- **TASK OBJECTIVE**
Exactly as given, transcribe each entry that follows.

SUPPLIED MATERIAL Start Marker

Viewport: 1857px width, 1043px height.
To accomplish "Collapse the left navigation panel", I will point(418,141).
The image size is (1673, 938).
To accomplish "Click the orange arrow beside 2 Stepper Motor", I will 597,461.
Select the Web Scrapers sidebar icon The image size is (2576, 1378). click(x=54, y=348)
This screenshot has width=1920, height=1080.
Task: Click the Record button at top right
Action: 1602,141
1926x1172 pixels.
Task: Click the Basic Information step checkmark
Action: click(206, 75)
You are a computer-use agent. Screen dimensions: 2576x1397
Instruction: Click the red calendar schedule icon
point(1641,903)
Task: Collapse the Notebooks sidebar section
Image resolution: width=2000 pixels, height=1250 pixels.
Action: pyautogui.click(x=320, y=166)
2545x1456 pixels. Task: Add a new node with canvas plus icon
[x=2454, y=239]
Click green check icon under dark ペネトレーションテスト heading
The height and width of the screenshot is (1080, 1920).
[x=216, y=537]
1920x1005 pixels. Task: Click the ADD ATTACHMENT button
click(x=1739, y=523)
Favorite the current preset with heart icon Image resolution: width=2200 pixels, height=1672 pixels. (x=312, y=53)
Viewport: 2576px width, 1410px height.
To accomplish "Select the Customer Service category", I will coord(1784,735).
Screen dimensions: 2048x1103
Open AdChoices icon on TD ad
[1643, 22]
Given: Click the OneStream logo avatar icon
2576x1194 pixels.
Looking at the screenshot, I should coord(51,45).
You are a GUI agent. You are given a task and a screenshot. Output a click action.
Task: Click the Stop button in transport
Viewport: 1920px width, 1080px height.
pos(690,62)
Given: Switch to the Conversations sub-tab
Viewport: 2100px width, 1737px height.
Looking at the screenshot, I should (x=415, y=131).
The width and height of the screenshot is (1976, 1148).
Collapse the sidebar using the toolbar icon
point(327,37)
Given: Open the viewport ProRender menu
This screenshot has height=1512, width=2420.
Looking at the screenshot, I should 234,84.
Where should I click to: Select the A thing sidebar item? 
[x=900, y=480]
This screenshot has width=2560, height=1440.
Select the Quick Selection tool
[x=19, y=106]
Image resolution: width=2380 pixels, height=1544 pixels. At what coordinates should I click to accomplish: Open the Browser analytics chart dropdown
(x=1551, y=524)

SUPPLIED MATERIAL End Marker

- **OUTPUT OF THE TASK**
Viewport: 1857px width, 1043px height.
To accomplish "Collapse the left navigation panel", I will point(418,141).
The image size is (1673, 938).
To accomplish "Click the orange arrow beside 2 Stepper Motor", I will 597,461.
Select the Web Scrapers sidebar icon The image size is (2576, 1378). click(x=54, y=348)
This screenshot has width=1920, height=1080.
Task: Click the Record button at top right
Action: 1602,141
1926x1172 pixels.
Task: Click the Basic Information step checkmark
Action: click(206, 75)
You are a computer-use agent. Screen dimensions: 2576x1397
Instruction: Click the red calendar schedule icon
point(1641,903)
Task: Collapse the Notebooks sidebar section
Image resolution: width=2000 pixels, height=1250 pixels.
Action: pyautogui.click(x=320, y=166)
2545x1456 pixels. Task: Add a new node with canvas plus icon
[x=2454, y=239]
Click green check icon under dark ペネトレーションテスト heading
The height and width of the screenshot is (1080, 1920).
[x=216, y=537]
1920x1005 pixels. Task: Click the ADD ATTACHMENT button
click(x=1739, y=523)
Favorite the current preset with heart icon Image resolution: width=2200 pixels, height=1672 pixels. (x=312, y=53)
Viewport: 2576px width, 1410px height.
To accomplish "Select the Customer Service category", I will coord(1784,735).
Screen dimensions: 2048x1103
Open AdChoices icon on TD ad
[1643, 22]
Given: Click the OneStream logo avatar icon
2576x1194 pixels.
Looking at the screenshot, I should coord(51,45).
You are a GUI agent. You are given a task and a screenshot. Output a click action.
Task: Click the Stop button in transport
Viewport: 1920px width, 1080px height.
pos(690,62)
Given: Switch to the Conversations sub-tab
Viewport: 2100px width, 1737px height.
Looking at the screenshot, I should (x=415, y=131).
The width and height of the screenshot is (1976, 1148).
Collapse the sidebar using the toolbar icon
point(327,37)
Given: Open the viewport ProRender menu
This screenshot has height=1512, width=2420.
Looking at the screenshot, I should 234,84.
Where should I click to: Select the A thing sidebar item? 
[x=900, y=480]
This screenshot has width=2560, height=1440.
Select the Quick Selection tool
[x=19, y=106]
Image resolution: width=2380 pixels, height=1544 pixels. At what coordinates should I click to accomplish: Open the Browser analytics chart dropdown
(x=1551, y=524)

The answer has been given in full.